What you will do -> The answer is to be the data below, written out in full and exactly.

Stored records:
■ ■ ■ ■ ■
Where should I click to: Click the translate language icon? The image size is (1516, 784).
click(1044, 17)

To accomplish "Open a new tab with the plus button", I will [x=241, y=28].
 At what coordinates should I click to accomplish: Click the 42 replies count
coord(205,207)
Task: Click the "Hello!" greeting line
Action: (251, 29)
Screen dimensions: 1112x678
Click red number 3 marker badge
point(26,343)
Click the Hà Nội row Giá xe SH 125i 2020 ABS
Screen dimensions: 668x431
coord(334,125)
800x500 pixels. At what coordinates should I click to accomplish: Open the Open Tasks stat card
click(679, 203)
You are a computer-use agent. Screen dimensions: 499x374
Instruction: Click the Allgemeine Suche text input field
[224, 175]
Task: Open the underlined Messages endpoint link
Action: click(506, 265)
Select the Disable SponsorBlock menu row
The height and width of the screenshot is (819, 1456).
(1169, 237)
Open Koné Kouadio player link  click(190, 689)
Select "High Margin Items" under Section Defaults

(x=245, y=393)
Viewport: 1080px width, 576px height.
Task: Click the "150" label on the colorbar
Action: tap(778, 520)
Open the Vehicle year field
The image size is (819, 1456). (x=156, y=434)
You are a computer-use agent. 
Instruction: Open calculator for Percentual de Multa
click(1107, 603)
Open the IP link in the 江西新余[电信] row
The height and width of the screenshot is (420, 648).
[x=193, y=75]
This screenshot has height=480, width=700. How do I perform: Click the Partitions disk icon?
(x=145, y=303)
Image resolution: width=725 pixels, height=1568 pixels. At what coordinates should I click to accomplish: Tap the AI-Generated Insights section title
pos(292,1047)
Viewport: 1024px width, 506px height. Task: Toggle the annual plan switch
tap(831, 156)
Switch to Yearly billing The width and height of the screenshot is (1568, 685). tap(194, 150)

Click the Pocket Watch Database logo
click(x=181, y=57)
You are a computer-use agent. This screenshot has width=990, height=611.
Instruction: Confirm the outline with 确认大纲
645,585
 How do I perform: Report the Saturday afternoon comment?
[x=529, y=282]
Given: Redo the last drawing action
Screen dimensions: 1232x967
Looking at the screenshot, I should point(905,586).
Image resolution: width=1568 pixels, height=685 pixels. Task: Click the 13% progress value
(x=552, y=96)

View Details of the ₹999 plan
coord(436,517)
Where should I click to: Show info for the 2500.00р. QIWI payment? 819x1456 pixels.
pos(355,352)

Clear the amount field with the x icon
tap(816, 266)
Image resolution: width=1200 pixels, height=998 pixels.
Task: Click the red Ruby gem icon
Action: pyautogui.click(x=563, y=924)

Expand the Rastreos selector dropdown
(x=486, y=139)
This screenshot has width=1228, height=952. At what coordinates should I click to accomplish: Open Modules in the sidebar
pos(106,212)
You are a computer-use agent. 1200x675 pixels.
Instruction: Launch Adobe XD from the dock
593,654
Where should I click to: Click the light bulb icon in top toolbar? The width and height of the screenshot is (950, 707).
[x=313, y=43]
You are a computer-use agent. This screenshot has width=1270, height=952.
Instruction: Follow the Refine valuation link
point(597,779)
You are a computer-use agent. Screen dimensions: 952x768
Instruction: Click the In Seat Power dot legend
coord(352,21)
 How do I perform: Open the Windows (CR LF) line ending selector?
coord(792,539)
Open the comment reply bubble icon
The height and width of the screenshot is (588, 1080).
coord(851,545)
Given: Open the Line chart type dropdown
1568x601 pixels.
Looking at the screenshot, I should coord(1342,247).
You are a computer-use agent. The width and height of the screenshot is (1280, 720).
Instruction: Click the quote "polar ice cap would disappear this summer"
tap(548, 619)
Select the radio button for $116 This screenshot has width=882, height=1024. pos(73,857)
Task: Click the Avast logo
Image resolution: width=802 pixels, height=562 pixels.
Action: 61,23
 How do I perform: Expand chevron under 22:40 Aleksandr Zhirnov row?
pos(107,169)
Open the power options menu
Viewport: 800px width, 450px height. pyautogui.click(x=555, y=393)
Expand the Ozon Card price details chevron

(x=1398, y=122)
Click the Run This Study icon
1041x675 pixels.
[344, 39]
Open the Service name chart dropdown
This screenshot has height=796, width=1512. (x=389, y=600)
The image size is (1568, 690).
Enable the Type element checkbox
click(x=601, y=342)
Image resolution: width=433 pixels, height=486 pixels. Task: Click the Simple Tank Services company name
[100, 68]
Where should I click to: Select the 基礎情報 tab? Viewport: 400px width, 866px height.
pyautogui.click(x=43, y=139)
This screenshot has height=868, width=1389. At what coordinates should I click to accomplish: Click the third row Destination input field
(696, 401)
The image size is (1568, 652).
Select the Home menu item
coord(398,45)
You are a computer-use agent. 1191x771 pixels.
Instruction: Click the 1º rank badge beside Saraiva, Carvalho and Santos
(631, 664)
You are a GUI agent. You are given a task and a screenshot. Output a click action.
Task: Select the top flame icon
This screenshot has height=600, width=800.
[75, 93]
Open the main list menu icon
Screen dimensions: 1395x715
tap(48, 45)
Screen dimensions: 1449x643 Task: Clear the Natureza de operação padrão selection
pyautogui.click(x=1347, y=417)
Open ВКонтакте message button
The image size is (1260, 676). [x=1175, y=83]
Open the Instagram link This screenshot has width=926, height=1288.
■ ■ ■ ■ ■
Result ->
Where should I click to: Click the translate language icon? The image size is (1516, 784).
click(1044, 17)

To accomplish "Open a new tab with the plus button", I will [x=241, y=28].
 At what coordinates should I click to accomplish: Click the 42 replies count
coord(205,207)
Task: Click the "Hello!" greeting line
Action: (251, 29)
Screen dimensions: 1112x678
Click red number 3 marker badge
point(26,343)
Click the Hà Nội row Giá xe SH 125i 2020 ABS
Screen dimensions: 668x431
coord(334,125)
800x500 pixels. At what coordinates should I click to accomplish: Open the Open Tasks stat card
click(679, 203)
You are a computer-use agent. Screen dimensions: 499x374
Instruction: Click the Allgemeine Suche text input field
[224, 175]
Task: Open the underlined Messages endpoint link
Action: click(506, 265)
Select the Disable SponsorBlock menu row
The height and width of the screenshot is (819, 1456).
(1169, 237)
Open Koné Kouadio player link  click(190, 689)
Select "High Margin Items" under Section Defaults

(x=245, y=393)
Viewport: 1080px width, 576px height.
Task: Click the "150" label on the colorbar
Action: tap(778, 520)
Open the Vehicle year field
The image size is (819, 1456). (x=156, y=434)
You are a computer-use agent. 
Instruction: Open calculator for Percentual de Multa
click(1107, 603)
Open the IP link in the 江西新余[电信] row
The height and width of the screenshot is (420, 648).
[x=193, y=75]
This screenshot has height=480, width=700. How do I perform: Click the Partitions disk icon?
(x=145, y=303)
Image resolution: width=725 pixels, height=1568 pixels. At what coordinates should I click to accomplish: Tap the AI-Generated Insights section title
pos(292,1047)
Viewport: 1024px width, 506px height. Task: Toggle the annual plan switch
tap(831, 156)
Switch to Yearly billing The width and height of the screenshot is (1568, 685). tap(194, 150)

Click the Pocket Watch Database logo
click(x=181, y=57)
You are a computer-use agent. This screenshot has width=990, height=611.
Instruction: Confirm the outline with 确认大纲
645,585
 How do I perform: Report the Saturday afternoon comment?
[x=529, y=282]
Given: Redo the last drawing action
Screen dimensions: 1232x967
Looking at the screenshot, I should point(905,586).
Image resolution: width=1568 pixels, height=685 pixels. Task: Click the 13% progress value
(x=552, y=96)

View Details of the ₹999 plan
coord(436,517)
Where should I click to: Show info for the 2500.00р. QIWI payment? 819x1456 pixels.
pos(355,352)

Clear the amount field with the x icon
tap(816, 266)
Image resolution: width=1200 pixels, height=998 pixels.
Task: Click the red Ruby gem icon
Action: pyautogui.click(x=563, y=924)

Expand the Rastreos selector dropdown
(x=486, y=139)
This screenshot has width=1228, height=952. At what coordinates should I click to accomplish: Open Modules in the sidebar
pos(106,212)
You are a computer-use agent. 1200x675 pixels.
Instruction: Launch Adobe XD from the dock
593,654
Where should I click to: Click the light bulb icon in top toolbar? The width and height of the screenshot is (950, 707).
[x=313, y=43]
You are a computer-use agent. This screenshot has width=1270, height=952.
Instruction: Follow the Refine valuation link
point(597,779)
You are a computer-use agent. Screen dimensions: 952x768
Instruction: Click the In Seat Power dot legend
coord(352,21)
 How do I perform: Open the Windows (CR LF) line ending selector?
coord(792,539)
Open the comment reply bubble icon
The height and width of the screenshot is (588, 1080).
coord(851,545)
Given: Open the Line chart type dropdown
1568x601 pixels.
Looking at the screenshot, I should coord(1342,247).
You are a computer-use agent. The width and height of the screenshot is (1280, 720).
Instruction: Click the quote "polar ice cap would disappear this summer"
tap(548, 619)
Select the radio button for $116 This screenshot has width=882, height=1024. pos(73,857)
Task: Click the Avast logo
Image resolution: width=802 pixels, height=562 pixels.
Action: 61,23
 How do I perform: Expand chevron under 22:40 Aleksandr Zhirnov row?
pos(107,169)
Open the power options menu
Viewport: 800px width, 450px height. pyautogui.click(x=555, y=393)
Expand the Ozon Card price details chevron

(x=1398, y=122)
Click the Run This Study icon
1041x675 pixels.
[344, 39]
Open the Service name chart dropdown
This screenshot has height=796, width=1512. (x=389, y=600)
The image size is (1568, 690).
Enable the Type element checkbox
click(x=601, y=342)
Image resolution: width=433 pixels, height=486 pixels. Task: Click the Simple Tank Services company name
[100, 68]
Where should I click to: Select the 基礎情報 tab? Viewport: 400px width, 866px height.
pyautogui.click(x=43, y=139)
This screenshot has height=868, width=1389. At what coordinates should I click to accomplish: Click the third row Destination input field
(696, 401)
The image size is (1568, 652).
Select the Home menu item
coord(398,45)
You are a computer-use agent. 1191x771 pixels.
Instruction: Click the 1º rank badge beside Saraiva, Carvalho and Santos
(631, 664)
You are a GUI agent. You are given a task and a screenshot. Output a click action.
Task: Select the top flame icon
This screenshot has height=600, width=800.
[75, 93]
Open the main list menu icon
Screen dimensions: 1395x715
tap(48, 45)
Screen dimensions: 1449x643 Task: Clear the Natureza de operação padrão selection
pyautogui.click(x=1347, y=417)
Open ВКонтакте message button
The image size is (1260, 676). [x=1175, y=83]
Open the Instagram link This screenshot has width=926, height=1288.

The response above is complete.